Reducing power assay is widely used as an indicator of antioxidant activity. Reducing power of the different leaf extract fractions of M. hexandra was determined according to the method as described by Oyaizu [31] with little modification. Briefly, 0.5 ml of ascorbic acid and the different extract fractions (10, 25, 50, 75 and 100 μg/ml) were taken in the respective test tubes and then 1 ml of phosphate buffer (0.2 M) and 1 ml of K3Fe(CN)6 (1%) were added and the mixtures were incubated at 50º C for 20 min. Then 1 ml 10% TCA was added to each of the test tubes and centrifuged at 3000 rpm for 10 min. 1.5 ml of the supernatant was mixed with 1.5 ml distilled water and 0.1 ml FeCl3 (0.1%) solution. The absorbance was measured at 700 nm on spectrophotometer. Higher absorbance indicates the higher reducing power and that was compared with the standard ascorbic acid. The effective extract concentration providing the half maximal absorbance (EC50) was calculated from the standard ascorbic acid graph.
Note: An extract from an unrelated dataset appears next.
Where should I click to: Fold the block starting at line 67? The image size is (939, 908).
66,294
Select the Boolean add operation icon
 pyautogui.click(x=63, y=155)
Total antioxidant capacity

This assay is based on the reduction of Mo (VI) to Mo (V) and the development of green phosphate Mo (V) complex at acidic pH. Total antioxidant potentials of the different extract fractions were measured by their ability to reduce Mo (VI) to Mo (V) and the ultimate formation of green Mo complex that gives the highest absorbance at 695 nm. In each test tube, 0.3 ml of sample (100µg/ml) was taken and then 3 ml of reagent solution (0.6 M sulfuric acid, 28 mM sodium phosphates and 4 mM ammonium molybdate) was added. The reaction mixtures were incubated at 95 °C for 90 min. Using spectrophotometer the absorbance of the solutions were recorded at 695 nm in room temperature. Ascorbic acid was used as a standard reducing agent [32] and data presented in terms of mg/g extract and dry leaf powder (dlp).

Phyto chemical detection

All the extract fractions were tested to detect alkaloids, triterpenoids, anthraquinones, flavonoids, phlobatannins, tannins, steroids, saponins, glycosides and carbohydrates following the procedures [33-35] as described earlier in details [36].

Estimation of total phenolics

The total phenolic content was measured by using Folin-Ciocalteu reagent [37]. 10μl of each sample was taken in the respective test tubes and the volume was made up to 1 ml by adding distilled water. To each test tube 0.5 ml of Folin-Ciocalteu (1N) and 2.5 ml 20% sodium carbonate (25 g of Na2CO3, 10 H2O was dissolved in 125 ml distilled water) solution were added and the test tubes were kept in dark for 40 min at room temperature. The optical density was measured at 725 nm using spectrophotometer. The total phenolic content was estimated using the tannic acid standard curve. Standard tannic acid solution (0.5 mg/ml) was prepared by dissolving 5 mg tannic acids in 10 ml distilled waters. From this stock solution the different standard concentrations (2.5-25 µg/ml) were prepared by serial dilution method and the data presented in terms of mg/g extract and dry leaf powder.

Statistical analysis

All the assays were performed at least in triplicate and all the data points were expressed as mean±SEM. Correlation of coefficient (r) and coefficient of determination (r2) were calculated using Microsoft Excel.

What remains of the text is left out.